[发明专利]样本内装微腔板及分析用微腔板的制造方法、分析用微腔板及样本内装微腔板制造装置套件

说明书

技术领域

本发明涉及微腔板，尤其涉及使多个的反应液无交叉污染地反应，从而能够实时测量和分析荧光值的分析用腔板，所述多个的反应液包含为了分析包含有较多数量的核酸的生物学样本溶液而与各个核酸选择性地反应的引物或探针。

并且，本发明涉及所述分析用腔板的制造方法。

并且，本发明涉及在所述分析用腔板的制造中所使用的样本内装微腔板的制造方法。

并且，本发明涉及用于制造所述样本内装微腔板的装置套件。

背景技术

所谓微腔是指进行数微升以下的微反应的容器，该微腔可以由硅晶片、玻璃、金属、陶瓷或塑料等形成，所述微腔板是指所述微腔以二维方式排列而形成的板，所述微腔板通常由一侧面能够注入样本且能够被密封的结构形成。

另外，作为测量基因的量的方法开发出了如下的实时聚合酶链反应方法（Real-Time PCR），即，该实时聚合酶链反应方法在执行聚合酶链反应（PCR，Polymerase Chain Reaction）的同时，能够实时地测量针对基因的量成比例增加的荧光值。

所述实时聚合酶链反应方法通过在每个周期测量根据执行聚合酶链反应而由聚合酶链反应产物所产生的荧光值，且确认产生预定量以上的荧光值的周期，由此能够定量分析样本的特定基因的初期浓度。

所述实时聚合酶链反应方法具有如下优点：在所述聚合酶链反应之后无需电泳过程，且通过定量地测量在进行聚合酶链反应的同时反应出的产物，能够在10⁹以上的范围内确定样本内部的具有各个特定碱基序列的基因的浓度。（A-Z of Quantitative PCR由Stephen A.Bustin编辑2004-2006International University，Realtime PCR由M.Tevfik Dorak编辑2006Taylor&Francis Group）

执行所述实时聚合酶链反应方法的实时聚合酶链反应设备有多种形态被提出，作为能够分析多个样本的实时聚合酶链反应方法设备提出了可使用标准96孔（well）、384孔板来分析96个或384个基因的设备。（罗氏（Roche）公司的Light cycler480，ABI7500、7900）

对于所述罗氏公司的实时聚合酶链反应设备而言，反应样本的量为10至50μl，具有需要比较多的量的样本，且不能分析较多数量的基因的问题。

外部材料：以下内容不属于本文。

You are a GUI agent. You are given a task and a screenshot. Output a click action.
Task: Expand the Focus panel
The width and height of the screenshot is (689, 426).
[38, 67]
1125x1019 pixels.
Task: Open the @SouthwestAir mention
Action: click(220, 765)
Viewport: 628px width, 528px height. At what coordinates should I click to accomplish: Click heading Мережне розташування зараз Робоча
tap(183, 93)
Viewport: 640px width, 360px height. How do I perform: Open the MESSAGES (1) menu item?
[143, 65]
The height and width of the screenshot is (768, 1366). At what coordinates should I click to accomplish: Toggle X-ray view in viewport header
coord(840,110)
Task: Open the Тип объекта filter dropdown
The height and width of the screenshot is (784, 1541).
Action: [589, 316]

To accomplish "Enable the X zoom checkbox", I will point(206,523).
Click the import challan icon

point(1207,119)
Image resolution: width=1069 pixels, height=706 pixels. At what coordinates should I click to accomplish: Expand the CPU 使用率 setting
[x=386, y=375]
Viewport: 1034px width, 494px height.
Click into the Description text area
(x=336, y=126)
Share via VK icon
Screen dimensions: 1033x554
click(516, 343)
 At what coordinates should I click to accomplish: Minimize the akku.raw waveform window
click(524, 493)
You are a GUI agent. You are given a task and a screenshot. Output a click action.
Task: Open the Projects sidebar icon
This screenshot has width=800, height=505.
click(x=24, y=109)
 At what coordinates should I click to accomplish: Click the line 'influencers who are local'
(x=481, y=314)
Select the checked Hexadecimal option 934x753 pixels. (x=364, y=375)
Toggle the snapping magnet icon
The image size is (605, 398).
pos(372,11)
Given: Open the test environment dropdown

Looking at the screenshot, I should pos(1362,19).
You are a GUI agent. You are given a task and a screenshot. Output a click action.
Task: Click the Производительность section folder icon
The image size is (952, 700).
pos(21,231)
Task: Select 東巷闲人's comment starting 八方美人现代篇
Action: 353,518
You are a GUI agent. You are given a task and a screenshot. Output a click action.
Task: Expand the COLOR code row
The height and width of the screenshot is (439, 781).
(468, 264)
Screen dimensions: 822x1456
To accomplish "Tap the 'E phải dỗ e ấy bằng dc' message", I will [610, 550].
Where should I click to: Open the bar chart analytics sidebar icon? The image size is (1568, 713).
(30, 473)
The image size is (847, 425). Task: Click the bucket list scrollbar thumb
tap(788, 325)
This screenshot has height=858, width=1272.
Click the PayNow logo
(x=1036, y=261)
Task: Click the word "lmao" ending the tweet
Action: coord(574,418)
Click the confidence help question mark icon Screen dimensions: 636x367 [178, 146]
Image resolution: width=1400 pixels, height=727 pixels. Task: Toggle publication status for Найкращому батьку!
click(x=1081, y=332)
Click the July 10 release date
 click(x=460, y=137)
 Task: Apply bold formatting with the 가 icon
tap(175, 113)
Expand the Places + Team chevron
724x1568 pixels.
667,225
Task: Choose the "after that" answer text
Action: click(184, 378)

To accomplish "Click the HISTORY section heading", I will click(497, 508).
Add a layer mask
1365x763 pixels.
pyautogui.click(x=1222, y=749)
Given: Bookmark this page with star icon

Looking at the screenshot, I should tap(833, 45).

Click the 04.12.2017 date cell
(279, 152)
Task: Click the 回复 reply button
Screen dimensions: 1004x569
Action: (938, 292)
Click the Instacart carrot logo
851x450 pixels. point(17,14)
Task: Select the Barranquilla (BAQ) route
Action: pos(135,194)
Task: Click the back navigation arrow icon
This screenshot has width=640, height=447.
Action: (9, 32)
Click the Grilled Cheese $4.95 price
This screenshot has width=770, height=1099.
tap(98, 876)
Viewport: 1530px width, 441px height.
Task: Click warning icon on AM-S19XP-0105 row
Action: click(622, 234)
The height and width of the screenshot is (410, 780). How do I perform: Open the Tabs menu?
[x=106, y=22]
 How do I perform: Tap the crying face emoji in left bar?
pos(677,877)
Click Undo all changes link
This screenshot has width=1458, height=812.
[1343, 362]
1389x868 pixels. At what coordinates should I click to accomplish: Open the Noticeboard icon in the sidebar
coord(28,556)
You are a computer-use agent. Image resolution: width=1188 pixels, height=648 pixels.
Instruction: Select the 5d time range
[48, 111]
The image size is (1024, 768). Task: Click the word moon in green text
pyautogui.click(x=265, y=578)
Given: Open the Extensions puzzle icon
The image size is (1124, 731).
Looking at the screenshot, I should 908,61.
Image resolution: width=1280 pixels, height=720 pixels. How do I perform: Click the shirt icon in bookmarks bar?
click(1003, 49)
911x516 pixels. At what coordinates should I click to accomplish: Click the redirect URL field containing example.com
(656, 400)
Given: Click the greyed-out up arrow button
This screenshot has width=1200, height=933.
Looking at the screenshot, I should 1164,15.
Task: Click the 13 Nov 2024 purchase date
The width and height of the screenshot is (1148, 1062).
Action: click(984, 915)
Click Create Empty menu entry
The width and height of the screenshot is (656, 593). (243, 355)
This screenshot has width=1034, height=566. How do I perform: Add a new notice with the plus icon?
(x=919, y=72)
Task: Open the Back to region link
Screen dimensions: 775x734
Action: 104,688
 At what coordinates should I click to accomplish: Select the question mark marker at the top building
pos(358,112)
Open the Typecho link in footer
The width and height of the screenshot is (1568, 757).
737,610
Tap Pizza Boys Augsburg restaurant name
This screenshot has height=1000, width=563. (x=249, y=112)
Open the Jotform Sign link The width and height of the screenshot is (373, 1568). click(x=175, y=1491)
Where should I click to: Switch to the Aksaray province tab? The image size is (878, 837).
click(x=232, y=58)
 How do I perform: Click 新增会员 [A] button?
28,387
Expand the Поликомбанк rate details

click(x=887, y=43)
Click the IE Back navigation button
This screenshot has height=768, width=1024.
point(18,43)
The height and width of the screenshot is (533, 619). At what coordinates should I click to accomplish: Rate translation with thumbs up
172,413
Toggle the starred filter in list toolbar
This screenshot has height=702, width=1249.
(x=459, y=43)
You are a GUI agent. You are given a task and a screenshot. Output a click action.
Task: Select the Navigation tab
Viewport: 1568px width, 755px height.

为了解决上述问题，提出了利用微电子机械系统（MEMS，Micro ElectroMechanical Systems）技术减少反应样本的量以能够在较快的时间内同时分析较多的样本的多种方法，据此提出了利用微腔阵列板的方法。

使用微腔板的方法可以大致由将反应样本注入到所述微腔的步骤、将微腔之间的反应溶液密封的步骤、反应及分析步骤这三个步骤构成，作为第一个方案的将样本溶液个别地加入到微腔的方法，提出了如下的微腔阵列板，即，将半透过性膜覆盖到透明的细胞培养用微腔板而隔开微腔，在各个微腔中培养一个细胞之后去除培养液，然后加入水解探针（taqman）反应溶液，且为了防止蒸发而用透明油密封并进行温度循环的同时在板的底面测量荧光值。(YASUDA,Kenji EP1,541,678A1,JP2002245900NUCLEIC ACIDANALYSIS CHIP AND NUCLEIC ACID ANALYZER)

在所述方式中，需要用微量吸管吸入各个不同的溶液之后将其加入到各个微腔中，因此花费较多的时间，尤其，为了将样本注入到1,536个以上的微腔中而需要使用微细自动分注器，此时在加入各个不同的溶液之前，在清洗的过程中花费较多的时间，因而使用384板以上实属困难。

作为第二个方案，为了解决第一个方法的问题，由E.Tamiya教授组的Hidenori Nagai等提出了将硅晶片用光刻法和化学蚀刻方式构成微腔阵列的反应器。（Anal.Chem.200173,1043-1047,Development of a MicrochamberArray for Picoliter PCR）

所述反应器为了防止聚合酶链反应溶液的蒸发而利用了显微镜载玻片盖玻片，然而在覆盖所述盖玻片时和移开所述盖玻片时会引发反应液的交叉污染，因此需要将拒水性膜夹入到盖玻片与晶片之间而去除所述盖玻片之后，在等反应液干燥之后去除拒水性膜，由此进行分析，所以比较繁琐，而且具有不能使用于实时基因定量增幅的问题。